2012 Sink hole, Assumption Parish, Louisiana, over 300 residents’ homes sacrificed for profit by the oil and gas industry: Class-action plaintiffs settle for $48 million just before trial to start next week

La. Sinkhole Nat’l Sacrifice Zone: Energy Refugees Settle, $48M by Before It’s News, April 8, 2014
Governor Bobby Jindal has another notch on his belt today as his state reached a milestone regarding his sinkhole refugees and nearly completing his making a national sacrifice zone out of what was once a paradise home and lifestyle for over 300 residents.  

Texas Brine Co. and class-action plaintiffs who sued it over the historic August 2012 sinkhole in Assumption Parish reached a $48.1 million settlement to end their damages claims and buy out their properties, almost completing the creation of a national sacrifice zone for the fossil fuel industry.
 

Filed Tuesday in U.S. District Court in New Orleans, the proposed settlement now awaits a final order from Judge Jay C. Zainey. It comes just before the class-action litigation was set for a trial starting Monday.   “We firmly believe the $48 million is a really good settlement number,” said Larry Centola, one of the attorneys representing owners and residents who lived on approximately 90 properties in the Bayou Corne area.  Centola said those properties are all in the area under an evacuation order since the sinkhole emerged Aug. 3, 2012.

He did not know the number of people — owners and renters — tied to those properties who have become energy refugees for fossil fuel energy. Such industrial collateral damage is apparently not important enough for knowing such stats.

Some twelve other lawsuits are still pending related to sinkhole. Pipeline companies and Assumption Parish government have also filed lawsuits in state district court.

In the October 31, 1988 issue of the New York Times, Keith Schneider’s article stated, “Engineers at the Energy Department have privately begun calling contaminated sites such as Jindal’s 30-acre sinkhole ‘national sacrifice zones.’

In 2010, Pulitzer Prize winner Chris Hedges and award-winning cartoonist and journalist Joe Sacco began researching sacrifice zones in America “offered up for exploitation in the name of profit, progress, and technological advancement.” They aimed to show what life looks like in places where marketplace rules without constraints, where human beings and the natural world are used and then discarded to maximize profit. (Days of Destruction, Days of Revolt) Hedges and Sacco were dedicated to investigating America’s most exploited and impoverished areas, places “virtually off the radar screen in terms of the commercial media,” as the sinkhole was for almost a year, until the local Homeland Security coordinator made his famous video.

“Hedges notes, importantly, I think, that the governmental response we have seen to the Occupy movement, the militarized police brutality, and the passage of federal legislation allowing the military to engage in domestic policing, is not a sign of weakness in our movement, but rather one of strength — a sign of fear by Congress and its corporate bosses,” writes David Swanson, author, anti-war activist and War Is a Crime blogger.  “Now we have to turn that fear into realization that the spreading of sacrifice zones will absorb us all unless radical change comes soon.”

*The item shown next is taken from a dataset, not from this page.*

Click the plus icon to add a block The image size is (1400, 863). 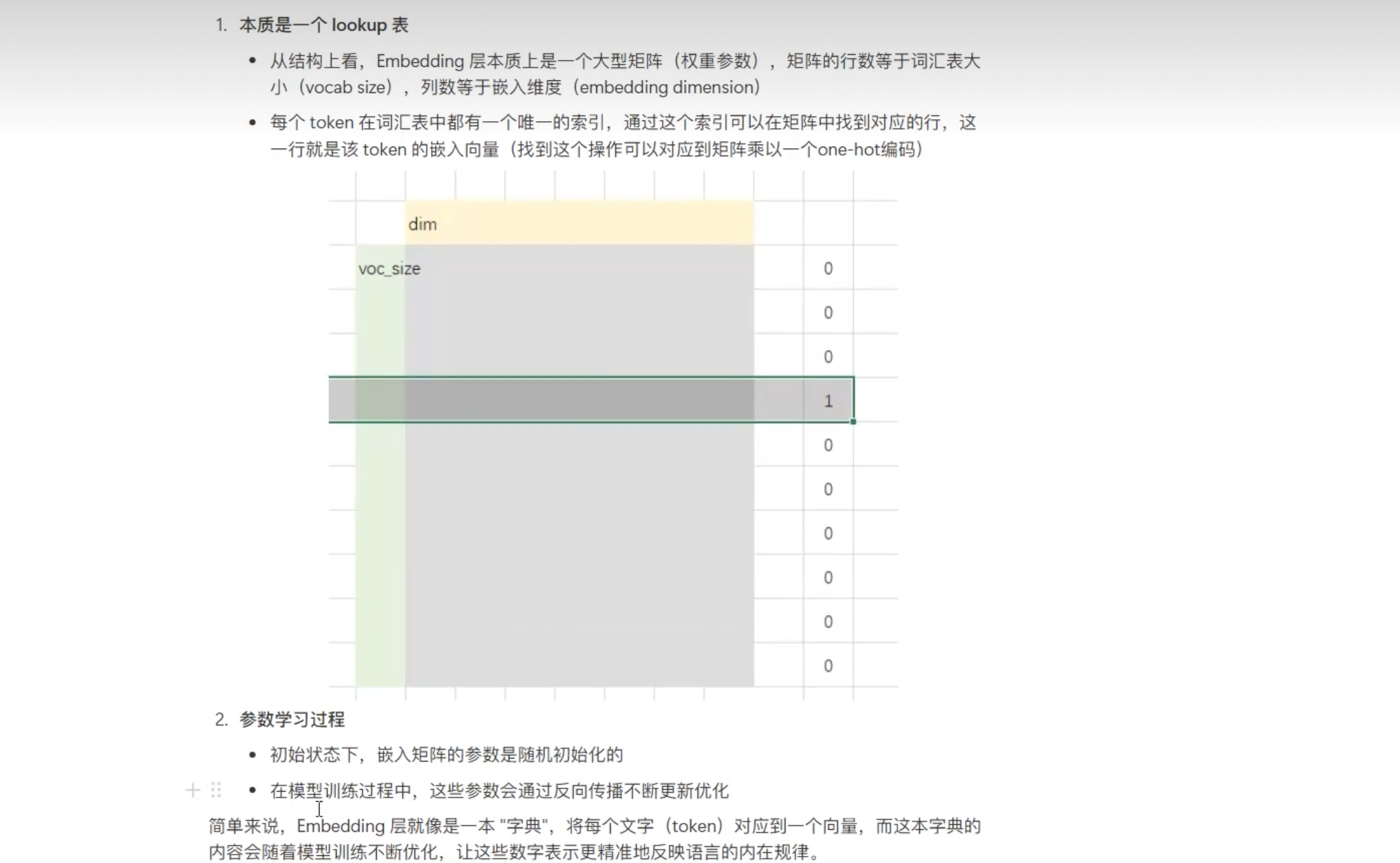tap(193, 790)
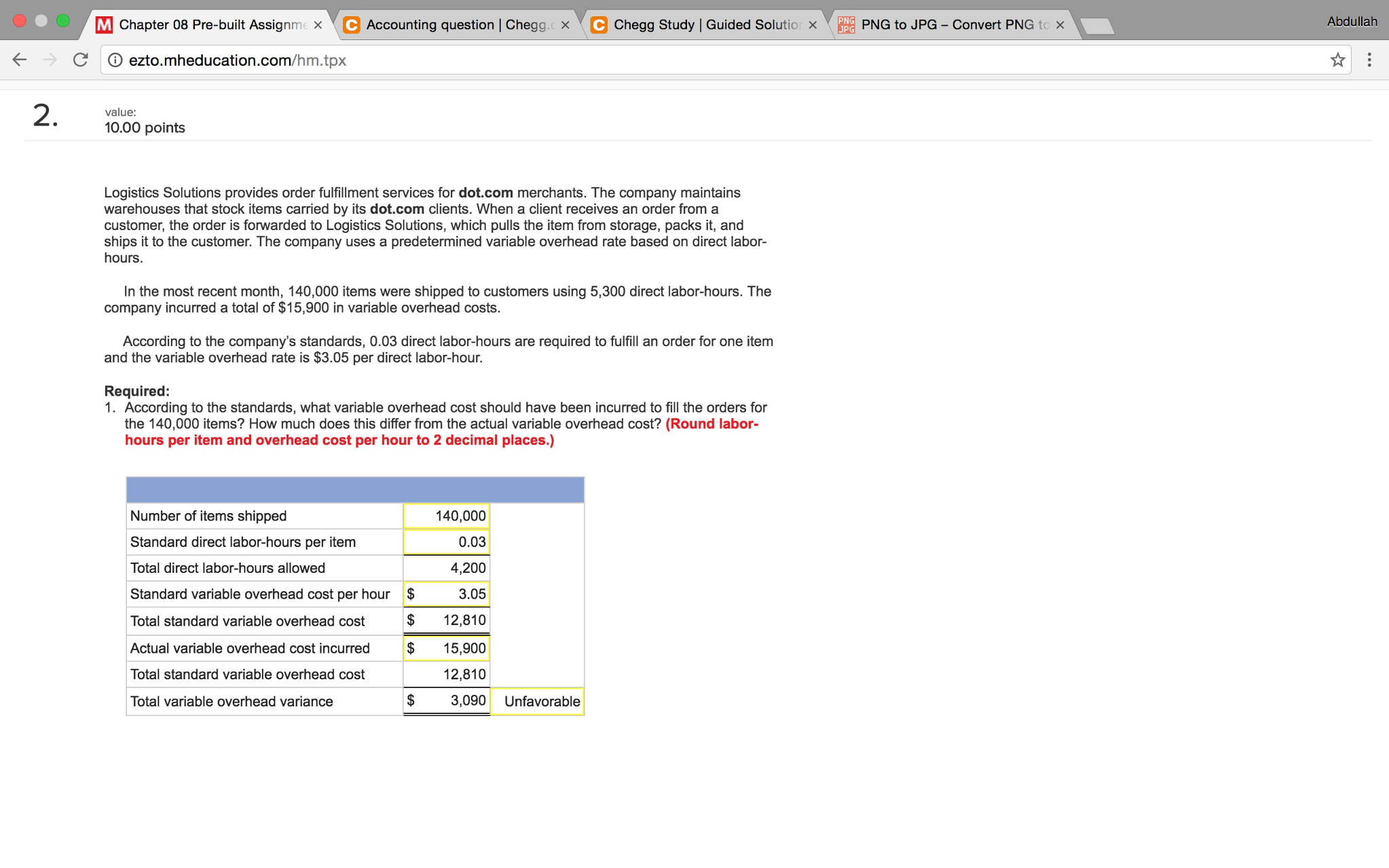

“It’s absolutely imperative that we begin to understand what unfettered, unregulated capitalism does,” Hedges emphasized in an appearance on Bill Moyers’ show, Moyers & Company. “These are sacrifice zones, areas that have been destroyed for quarterly profit.

“And we’re talking about environmentally destroyed, communities destroyed, human beings destroyed, families destroyed. And because there are no impediments left, these sacrifice zones are just going to spread outward.”